Get to Know AFL-CIO's Affiliates: Amalgamated Transit Union


Next up in our new series of taking a deeper look at each of our affiliates is Amalgamated Transit Union (ATU). The series will run weekly until we've covered all 55 of our affiliates.

Name of Union: Amalgamated Transit Union (ATU)

Mission: To fight for the rights of transit workers and promote mass transit.

Current Leadership of Union: Lawrence J. Hanley is the current international president of ATU.

Oscar Owens serves as international secretary-treasurer and Javier M. Perez Jr. serves as international executive vice president.

Current Number of Members: Nearly 200,000.

Members Work As: Metropolitan, interstate and school bus drivers; paratransit, light rail, subway, streetcar and ferry boat operators; mechanics and other maintenance workers; clerks, baggage handlers, municipal employees and others.

Industries Represented: Mass transit and related industries.

History: As industrialization advanced in the United States in the late 1800s, more and more workers needed transportation and workers to run that transportation. Mass transit workers in the early days largely worked with horses that pulled streetcars. The drivers often worked 18-hour days while the horses actually only worked four hours a day or less. The harsh treatment, lack of benefits and low pay set the seeds for the rise of ATU.

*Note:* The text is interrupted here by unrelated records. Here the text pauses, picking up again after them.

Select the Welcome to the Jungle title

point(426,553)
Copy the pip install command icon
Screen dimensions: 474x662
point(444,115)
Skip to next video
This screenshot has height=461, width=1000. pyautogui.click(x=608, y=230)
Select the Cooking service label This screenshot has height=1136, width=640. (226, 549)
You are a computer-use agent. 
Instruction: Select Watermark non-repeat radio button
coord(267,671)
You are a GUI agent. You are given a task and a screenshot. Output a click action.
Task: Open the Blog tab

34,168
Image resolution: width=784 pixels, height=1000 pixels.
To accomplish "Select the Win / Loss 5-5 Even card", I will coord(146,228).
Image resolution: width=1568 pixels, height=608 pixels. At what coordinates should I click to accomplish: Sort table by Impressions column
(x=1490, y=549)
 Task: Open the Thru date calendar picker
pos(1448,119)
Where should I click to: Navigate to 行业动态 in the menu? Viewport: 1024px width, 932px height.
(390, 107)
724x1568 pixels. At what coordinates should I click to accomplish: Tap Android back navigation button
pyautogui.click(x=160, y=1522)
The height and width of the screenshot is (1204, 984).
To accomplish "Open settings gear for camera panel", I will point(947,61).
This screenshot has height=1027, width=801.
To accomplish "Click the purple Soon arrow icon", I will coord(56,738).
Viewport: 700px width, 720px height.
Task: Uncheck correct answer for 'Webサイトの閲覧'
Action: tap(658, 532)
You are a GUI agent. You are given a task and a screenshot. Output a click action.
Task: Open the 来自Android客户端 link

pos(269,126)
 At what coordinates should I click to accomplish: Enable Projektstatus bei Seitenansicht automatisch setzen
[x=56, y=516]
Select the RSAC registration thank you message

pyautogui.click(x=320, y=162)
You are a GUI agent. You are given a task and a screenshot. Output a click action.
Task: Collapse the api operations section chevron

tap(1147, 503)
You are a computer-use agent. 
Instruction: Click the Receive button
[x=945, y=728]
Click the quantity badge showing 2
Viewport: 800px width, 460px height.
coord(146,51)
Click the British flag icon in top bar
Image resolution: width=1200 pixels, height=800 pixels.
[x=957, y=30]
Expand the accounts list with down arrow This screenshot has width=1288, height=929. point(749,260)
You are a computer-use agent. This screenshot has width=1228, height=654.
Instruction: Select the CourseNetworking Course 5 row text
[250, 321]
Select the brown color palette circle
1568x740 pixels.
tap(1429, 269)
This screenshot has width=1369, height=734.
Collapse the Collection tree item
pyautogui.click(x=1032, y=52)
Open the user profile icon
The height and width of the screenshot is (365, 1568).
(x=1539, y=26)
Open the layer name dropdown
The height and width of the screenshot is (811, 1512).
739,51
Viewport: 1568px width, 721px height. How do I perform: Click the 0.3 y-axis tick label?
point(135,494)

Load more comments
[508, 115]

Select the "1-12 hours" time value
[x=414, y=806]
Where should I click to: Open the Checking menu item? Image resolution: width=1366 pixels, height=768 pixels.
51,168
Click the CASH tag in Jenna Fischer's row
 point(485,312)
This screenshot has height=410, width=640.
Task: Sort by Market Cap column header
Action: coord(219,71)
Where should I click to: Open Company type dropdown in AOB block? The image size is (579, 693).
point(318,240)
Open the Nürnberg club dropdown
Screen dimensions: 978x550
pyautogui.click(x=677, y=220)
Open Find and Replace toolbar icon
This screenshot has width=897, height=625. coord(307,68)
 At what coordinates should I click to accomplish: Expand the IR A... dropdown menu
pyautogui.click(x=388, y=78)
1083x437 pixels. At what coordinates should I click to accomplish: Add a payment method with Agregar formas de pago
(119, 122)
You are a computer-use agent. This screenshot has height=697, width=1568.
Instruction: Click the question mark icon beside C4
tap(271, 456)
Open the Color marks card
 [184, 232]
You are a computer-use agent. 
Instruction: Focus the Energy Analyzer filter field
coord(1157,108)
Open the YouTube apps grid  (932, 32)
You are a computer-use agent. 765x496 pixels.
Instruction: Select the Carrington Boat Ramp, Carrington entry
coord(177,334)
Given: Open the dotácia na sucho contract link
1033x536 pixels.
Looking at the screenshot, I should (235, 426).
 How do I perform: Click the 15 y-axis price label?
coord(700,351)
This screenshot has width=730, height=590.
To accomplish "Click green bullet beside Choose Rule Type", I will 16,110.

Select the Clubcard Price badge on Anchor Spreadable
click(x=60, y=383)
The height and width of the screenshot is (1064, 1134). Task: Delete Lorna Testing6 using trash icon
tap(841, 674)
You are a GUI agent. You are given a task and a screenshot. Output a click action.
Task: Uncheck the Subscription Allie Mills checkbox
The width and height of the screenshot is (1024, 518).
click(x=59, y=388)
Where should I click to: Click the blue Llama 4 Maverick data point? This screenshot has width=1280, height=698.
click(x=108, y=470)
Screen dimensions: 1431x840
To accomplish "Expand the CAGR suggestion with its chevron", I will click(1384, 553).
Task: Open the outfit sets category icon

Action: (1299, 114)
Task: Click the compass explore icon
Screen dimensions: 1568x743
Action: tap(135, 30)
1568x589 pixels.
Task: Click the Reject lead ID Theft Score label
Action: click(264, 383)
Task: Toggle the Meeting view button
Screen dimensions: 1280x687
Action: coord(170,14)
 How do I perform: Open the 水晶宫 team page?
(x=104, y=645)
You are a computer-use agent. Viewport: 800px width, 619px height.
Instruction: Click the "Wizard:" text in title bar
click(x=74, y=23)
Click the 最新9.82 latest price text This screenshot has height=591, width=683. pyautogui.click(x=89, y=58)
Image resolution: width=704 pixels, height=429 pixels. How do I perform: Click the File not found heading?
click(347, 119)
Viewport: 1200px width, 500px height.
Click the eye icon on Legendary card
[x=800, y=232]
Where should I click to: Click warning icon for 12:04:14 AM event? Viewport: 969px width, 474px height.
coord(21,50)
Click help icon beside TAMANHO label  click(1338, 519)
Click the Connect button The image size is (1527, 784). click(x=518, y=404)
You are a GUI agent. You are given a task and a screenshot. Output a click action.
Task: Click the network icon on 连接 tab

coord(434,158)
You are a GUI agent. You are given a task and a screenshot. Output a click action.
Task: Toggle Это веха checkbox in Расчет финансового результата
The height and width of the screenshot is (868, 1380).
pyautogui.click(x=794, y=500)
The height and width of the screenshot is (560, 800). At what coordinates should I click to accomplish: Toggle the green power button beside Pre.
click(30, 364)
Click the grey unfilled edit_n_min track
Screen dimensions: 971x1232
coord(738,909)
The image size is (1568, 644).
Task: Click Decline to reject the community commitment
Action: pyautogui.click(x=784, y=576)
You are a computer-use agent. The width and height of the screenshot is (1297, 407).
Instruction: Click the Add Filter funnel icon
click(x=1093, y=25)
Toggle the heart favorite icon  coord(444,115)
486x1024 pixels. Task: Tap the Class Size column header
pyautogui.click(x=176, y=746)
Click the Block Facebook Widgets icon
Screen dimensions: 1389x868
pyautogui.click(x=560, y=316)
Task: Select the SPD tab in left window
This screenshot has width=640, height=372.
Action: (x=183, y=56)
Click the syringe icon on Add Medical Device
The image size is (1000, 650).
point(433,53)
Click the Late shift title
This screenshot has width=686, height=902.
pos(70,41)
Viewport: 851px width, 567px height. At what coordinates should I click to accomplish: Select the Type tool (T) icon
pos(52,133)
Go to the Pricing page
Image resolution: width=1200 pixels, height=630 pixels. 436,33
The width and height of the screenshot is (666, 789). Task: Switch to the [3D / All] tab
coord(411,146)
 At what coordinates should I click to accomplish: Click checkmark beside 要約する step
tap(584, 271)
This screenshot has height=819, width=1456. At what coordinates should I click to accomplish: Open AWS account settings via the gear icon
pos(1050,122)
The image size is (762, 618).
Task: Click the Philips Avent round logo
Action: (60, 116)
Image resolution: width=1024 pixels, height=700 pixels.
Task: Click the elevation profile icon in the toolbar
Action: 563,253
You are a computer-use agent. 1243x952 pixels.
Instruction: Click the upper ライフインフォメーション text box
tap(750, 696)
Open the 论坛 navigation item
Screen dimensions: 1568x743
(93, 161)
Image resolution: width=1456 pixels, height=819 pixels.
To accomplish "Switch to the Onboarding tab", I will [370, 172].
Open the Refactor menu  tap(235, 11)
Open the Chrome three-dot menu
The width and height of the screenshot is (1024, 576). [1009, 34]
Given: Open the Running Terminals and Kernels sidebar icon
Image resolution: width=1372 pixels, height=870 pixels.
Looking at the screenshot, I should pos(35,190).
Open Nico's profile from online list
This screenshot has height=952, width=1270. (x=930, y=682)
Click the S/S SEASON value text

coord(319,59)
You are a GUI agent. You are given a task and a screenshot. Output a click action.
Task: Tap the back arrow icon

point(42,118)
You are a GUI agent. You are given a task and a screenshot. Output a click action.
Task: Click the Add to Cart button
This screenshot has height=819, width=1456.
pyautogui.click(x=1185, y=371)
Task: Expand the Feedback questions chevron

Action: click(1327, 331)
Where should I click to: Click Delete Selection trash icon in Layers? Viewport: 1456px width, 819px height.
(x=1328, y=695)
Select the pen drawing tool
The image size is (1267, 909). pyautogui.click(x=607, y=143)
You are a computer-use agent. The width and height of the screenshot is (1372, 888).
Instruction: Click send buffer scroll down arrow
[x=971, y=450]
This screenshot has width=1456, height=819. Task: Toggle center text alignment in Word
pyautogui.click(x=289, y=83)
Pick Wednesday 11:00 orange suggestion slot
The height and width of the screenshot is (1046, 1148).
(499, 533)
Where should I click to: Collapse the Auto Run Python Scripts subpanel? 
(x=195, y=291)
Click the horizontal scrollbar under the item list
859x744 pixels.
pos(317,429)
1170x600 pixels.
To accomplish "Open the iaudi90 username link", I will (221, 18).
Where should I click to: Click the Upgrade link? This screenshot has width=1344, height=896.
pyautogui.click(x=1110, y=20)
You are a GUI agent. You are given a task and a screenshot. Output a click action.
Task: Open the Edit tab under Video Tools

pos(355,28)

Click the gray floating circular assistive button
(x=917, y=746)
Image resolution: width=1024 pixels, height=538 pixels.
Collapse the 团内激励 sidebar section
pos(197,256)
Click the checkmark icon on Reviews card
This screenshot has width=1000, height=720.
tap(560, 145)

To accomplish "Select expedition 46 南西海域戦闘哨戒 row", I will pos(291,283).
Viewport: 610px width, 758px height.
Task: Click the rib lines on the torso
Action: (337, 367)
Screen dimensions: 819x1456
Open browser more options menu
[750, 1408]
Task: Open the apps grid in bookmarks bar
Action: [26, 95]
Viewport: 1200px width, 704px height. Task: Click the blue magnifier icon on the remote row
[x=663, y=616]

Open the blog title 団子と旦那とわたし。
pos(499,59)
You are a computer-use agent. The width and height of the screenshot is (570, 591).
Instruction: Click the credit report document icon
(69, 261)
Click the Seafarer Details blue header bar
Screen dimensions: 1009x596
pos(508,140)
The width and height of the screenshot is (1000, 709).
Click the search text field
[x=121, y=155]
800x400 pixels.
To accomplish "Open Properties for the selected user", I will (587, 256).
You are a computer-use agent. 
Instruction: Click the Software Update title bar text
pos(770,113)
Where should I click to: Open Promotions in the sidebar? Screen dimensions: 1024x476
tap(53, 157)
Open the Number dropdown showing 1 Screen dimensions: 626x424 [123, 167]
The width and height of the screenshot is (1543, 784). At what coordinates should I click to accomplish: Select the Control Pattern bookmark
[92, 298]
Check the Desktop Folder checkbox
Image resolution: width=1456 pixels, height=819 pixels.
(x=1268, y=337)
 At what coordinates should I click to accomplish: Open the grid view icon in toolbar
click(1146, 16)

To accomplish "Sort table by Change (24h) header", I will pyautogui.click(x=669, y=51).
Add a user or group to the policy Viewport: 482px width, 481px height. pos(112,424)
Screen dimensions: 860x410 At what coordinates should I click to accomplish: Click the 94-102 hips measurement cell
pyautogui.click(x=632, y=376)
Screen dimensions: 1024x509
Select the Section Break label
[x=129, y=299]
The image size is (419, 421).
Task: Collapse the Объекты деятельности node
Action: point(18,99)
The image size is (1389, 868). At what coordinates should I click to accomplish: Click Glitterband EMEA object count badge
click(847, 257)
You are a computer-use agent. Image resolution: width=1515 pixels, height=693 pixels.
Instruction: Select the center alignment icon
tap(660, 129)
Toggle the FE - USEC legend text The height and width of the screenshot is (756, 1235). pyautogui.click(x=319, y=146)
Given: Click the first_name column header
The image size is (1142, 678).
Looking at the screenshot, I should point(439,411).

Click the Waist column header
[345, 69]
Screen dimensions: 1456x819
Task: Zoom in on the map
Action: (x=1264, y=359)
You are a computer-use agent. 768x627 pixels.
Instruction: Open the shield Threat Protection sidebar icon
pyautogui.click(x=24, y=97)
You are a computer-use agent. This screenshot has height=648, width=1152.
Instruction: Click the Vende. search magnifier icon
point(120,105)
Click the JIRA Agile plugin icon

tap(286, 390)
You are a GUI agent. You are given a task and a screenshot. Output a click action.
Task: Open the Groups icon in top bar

Early on, there were numerous attempts to form a union of transit workers, but efforts had little success until 1888, when Samuel Gompers, president of the American Federation of Labor, led efforts to organize the streetcar workers. In 1892, the first convention of what would become ATU was held in Indianapolis. 

Although the year after the first convention was challenging, the union became a beacon of hope for transit workers. Within that first year, 28 local divisions were formed and the first Canadian local was chartered in 1893. Seven years later, membership had reached 8,000.

In the years that followed, ATU would continue to expand rapidly amid an era of strikes and violence. The stronger the organization got, the more impact it had. ATU not only pushed for labor reforms such as the six-day workweek and the eight-hour day, but championed technology and rules that make mass transit safer for both workers and riders.

Current Campaigns: Stop Assaults on Transit WorkersMake Sure Transit Operators Have Bathroom BreaksEnd Fatalities and Injuries Resulting from Poor Transit Bus Design.

Community Efforts: ATU has community partnerships with a wide variety of organizations in pursuit of their values and mission, including: the AFL-CIO, Americans for Transit, the BlueGreen Alliance, the Coalition for Smarter Growth, Good Jobs First, the Industrial Areas Foundation, Jobs With Justice, the Labor Project for Working Families, the Partnership for Working Families, the Sierra Club, Transit Riders for Public Transit, the Transportation Equity Network, Transportation for America, U.S. PIRG, USAction and Working America.